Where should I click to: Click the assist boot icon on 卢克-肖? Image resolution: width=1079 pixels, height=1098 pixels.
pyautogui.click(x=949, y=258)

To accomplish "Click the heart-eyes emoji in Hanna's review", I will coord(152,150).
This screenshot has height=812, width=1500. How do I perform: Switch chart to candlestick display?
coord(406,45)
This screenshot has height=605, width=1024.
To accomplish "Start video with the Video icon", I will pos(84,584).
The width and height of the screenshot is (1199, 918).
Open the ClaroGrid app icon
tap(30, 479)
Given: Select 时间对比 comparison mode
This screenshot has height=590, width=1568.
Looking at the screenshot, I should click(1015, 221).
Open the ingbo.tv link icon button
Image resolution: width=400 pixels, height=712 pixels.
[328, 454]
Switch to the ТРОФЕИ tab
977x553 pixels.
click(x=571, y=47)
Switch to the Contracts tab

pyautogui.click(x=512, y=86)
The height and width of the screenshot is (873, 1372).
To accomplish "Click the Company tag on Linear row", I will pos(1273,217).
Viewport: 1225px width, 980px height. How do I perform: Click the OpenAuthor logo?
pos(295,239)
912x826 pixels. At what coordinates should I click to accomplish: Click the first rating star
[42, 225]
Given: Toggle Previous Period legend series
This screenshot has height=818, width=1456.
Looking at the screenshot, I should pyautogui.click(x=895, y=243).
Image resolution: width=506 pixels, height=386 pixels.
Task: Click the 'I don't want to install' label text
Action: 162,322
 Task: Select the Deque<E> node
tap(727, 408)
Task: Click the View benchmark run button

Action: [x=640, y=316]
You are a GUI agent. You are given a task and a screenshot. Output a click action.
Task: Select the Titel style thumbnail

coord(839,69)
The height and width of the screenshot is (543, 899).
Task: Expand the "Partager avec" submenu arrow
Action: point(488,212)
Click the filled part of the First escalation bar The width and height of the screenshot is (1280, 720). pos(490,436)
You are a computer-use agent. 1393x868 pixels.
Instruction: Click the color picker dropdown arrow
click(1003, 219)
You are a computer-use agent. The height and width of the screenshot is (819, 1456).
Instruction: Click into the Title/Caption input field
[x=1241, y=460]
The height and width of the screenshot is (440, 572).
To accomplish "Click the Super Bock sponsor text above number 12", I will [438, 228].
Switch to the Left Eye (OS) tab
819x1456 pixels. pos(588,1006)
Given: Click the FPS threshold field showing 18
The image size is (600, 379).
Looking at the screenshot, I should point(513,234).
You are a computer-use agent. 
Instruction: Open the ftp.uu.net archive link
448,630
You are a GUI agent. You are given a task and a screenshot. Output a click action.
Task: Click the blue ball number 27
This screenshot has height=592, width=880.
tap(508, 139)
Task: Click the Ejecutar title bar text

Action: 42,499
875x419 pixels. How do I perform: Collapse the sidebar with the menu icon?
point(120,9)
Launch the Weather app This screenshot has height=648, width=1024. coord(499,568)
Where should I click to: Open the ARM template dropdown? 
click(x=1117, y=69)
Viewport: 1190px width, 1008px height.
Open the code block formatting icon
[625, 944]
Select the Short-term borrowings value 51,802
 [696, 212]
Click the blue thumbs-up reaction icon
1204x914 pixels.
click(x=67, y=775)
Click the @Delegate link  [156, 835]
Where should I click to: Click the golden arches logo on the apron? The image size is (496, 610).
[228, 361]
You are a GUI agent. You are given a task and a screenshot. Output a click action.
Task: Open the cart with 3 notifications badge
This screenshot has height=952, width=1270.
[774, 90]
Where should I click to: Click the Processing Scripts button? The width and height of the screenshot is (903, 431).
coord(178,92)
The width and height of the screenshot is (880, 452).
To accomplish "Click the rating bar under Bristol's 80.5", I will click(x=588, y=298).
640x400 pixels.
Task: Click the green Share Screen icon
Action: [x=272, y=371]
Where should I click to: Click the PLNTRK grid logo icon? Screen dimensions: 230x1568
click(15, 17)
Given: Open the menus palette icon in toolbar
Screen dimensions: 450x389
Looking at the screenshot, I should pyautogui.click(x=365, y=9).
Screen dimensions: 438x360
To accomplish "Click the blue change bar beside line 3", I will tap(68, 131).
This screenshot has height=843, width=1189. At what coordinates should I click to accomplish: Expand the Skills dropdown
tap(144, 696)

===

### Problem details
All entries given above should be transcribed exactly, with none omitted.

### Reply
Where should I click to: Click the assist boot icon on 卢克-肖? Image resolution: width=1079 pixels, height=1098 pixels.
pyautogui.click(x=949, y=258)

To accomplish "Click the heart-eyes emoji in Hanna's review", I will coord(152,150).
This screenshot has height=812, width=1500. How do I perform: Switch chart to candlestick display?
coord(406,45)
This screenshot has height=605, width=1024.
To accomplish "Start video with the Video icon", I will pos(84,584).
The width and height of the screenshot is (1199, 918).
Open the ClaroGrid app icon
tap(30, 479)
Given: Select 时间对比 comparison mode
This screenshot has height=590, width=1568.
Looking at the screenshot, I should click(1015, 221).
Open the ingbo.tv link icon button
Image resolution: width=400 pixels, height=712 pixels.
[328, 454]
Switch to the ТРОФЕИ tab
977x553 pixels.
click(x=571, y=47)
Switch to the Contracts tab

pyautogui.click(x=512, y=86)
The height and width of the screenshot is (873, 1372).
To accomplish "Click the Company tag on Linear row", I will pos(1273,217).
Viewport: 1225px width, 980px height. How do I perform: Click the OpenAuthor logo?
pos(295,239)
912x826 pixels. At what coordinates should I click to accomplish: Click the first rating star
[42, 225]
Given: Toggle Previous Period legend series
This screenshot has height=818, width=1456.
Looking at the screenshot, I should pyautogui.click(x=895, y=243).
Image resolution: width=506 pixels, height=386 pixels.
Task: Click the 'I don't want to install' label text
Action: 162,322
 Task: Select the Deque<E> node
tap(727, 408)
Task: Click the View benchmark run button

Action: [x=640, y=316]
You are a GUI agent. You are given a task and a screenshot. Output a click action.
Task: Select the Titel style thumbnail

coord(839,69)
The height and width of the screenshot is (543, 899).
Task: Expand the "Partager avec" submenu arrow
Action: point(488,212)
Click the filled part of the First escalation bar The width and height of the screenshot is (1280, 720). pos(490,436)
You are a computer-use agent. 1393x868 pixels.
Instruction: Click the color picker dropdown arrow
click(1003, 219)
You are a computer-use agent. The height and width of the screenshot is (819, 1456).
Instruction: Click into the Title/Caption input field
[x=1241, y=460]
The height and width of the screenshot is (440, 572).
To accomplish "Click the Super Bock sponsor text above number 12", I will [438, 228].
Switch to the Left Eye (OS) tab
819x1456 pixels. pos(588,1006)
Given: Click the FPS threshold field showing 18
The image size is (600, 379).
Looking at the screenshot, I should point(513,234).
You are a computer-use agent. 
Instruction: Open the ftp.uu.net archive link
448,630
You are a GUI agent. You are given a task and a screenshot. Output a click action.
Task: Click the blue ball number 27
This screenshot has height=592, width=880.
tap(508, 139)
Task: Click the Ejecutar title bar text

Action: 42,499
875x419 pixels. How do I perform: Collapse the sidebar with the menu icon?
point(120,9)
Launch the Weather app This screenshot has height=648, width=1024. coord(499,568)
Where should I click to: Open the ARM template dropdown? 
click(x=1117, y=69)
Viewport: 1190px width, 1008px height.
Open the code block formatting icon
[625, 944]
Select the Short-term borrowings value 51,802
 [696, 212]
Click the blue thumbs-up reaction icon
1204x914 pixels.
click(x=67, y=775)
Click the @Delegate link  [156, 835]
Where should I click to: Click the golden arches logo on the apron? The image size is (496, 610).
[228, 361]
You are a GUI agent. You are given a task and a screenshot. Output a click action.
Task: Open the cart with 3 notifications badge
This screenshot has height=952, width=1270.
[774, 90]
Where should I click to: Click the Processing Scripts button? The width and height of the screenshot is (903, 431).
coord(178,92)
The width and height of the screenshot is (880, 452).
To accomplish "Click the rating bar under Bristol's 80.5", I will click(x=588, y=298).
640x400 pixels.
Task: Click the green Share Screen icon
Action: [x=272, y=371]
Where should I click to: Click the PLNTRK grid logo icon? Screen dimensions: 230x1568
click(15, 17)
Given: Open the menus palette icon in toolbar
Screen dimensions: 450x389
Looking at the screenshot, I should pyautogui.click(x=365, y=9).
Screen dimensions: 438x360
To accomplish "Click the blue change bar beside line 3", I will tap(68, 131).
This screenshot has height=843, width=1189. At what coordinates should I click to accomplish: Expand the Skills dropdown
tap(144, 696)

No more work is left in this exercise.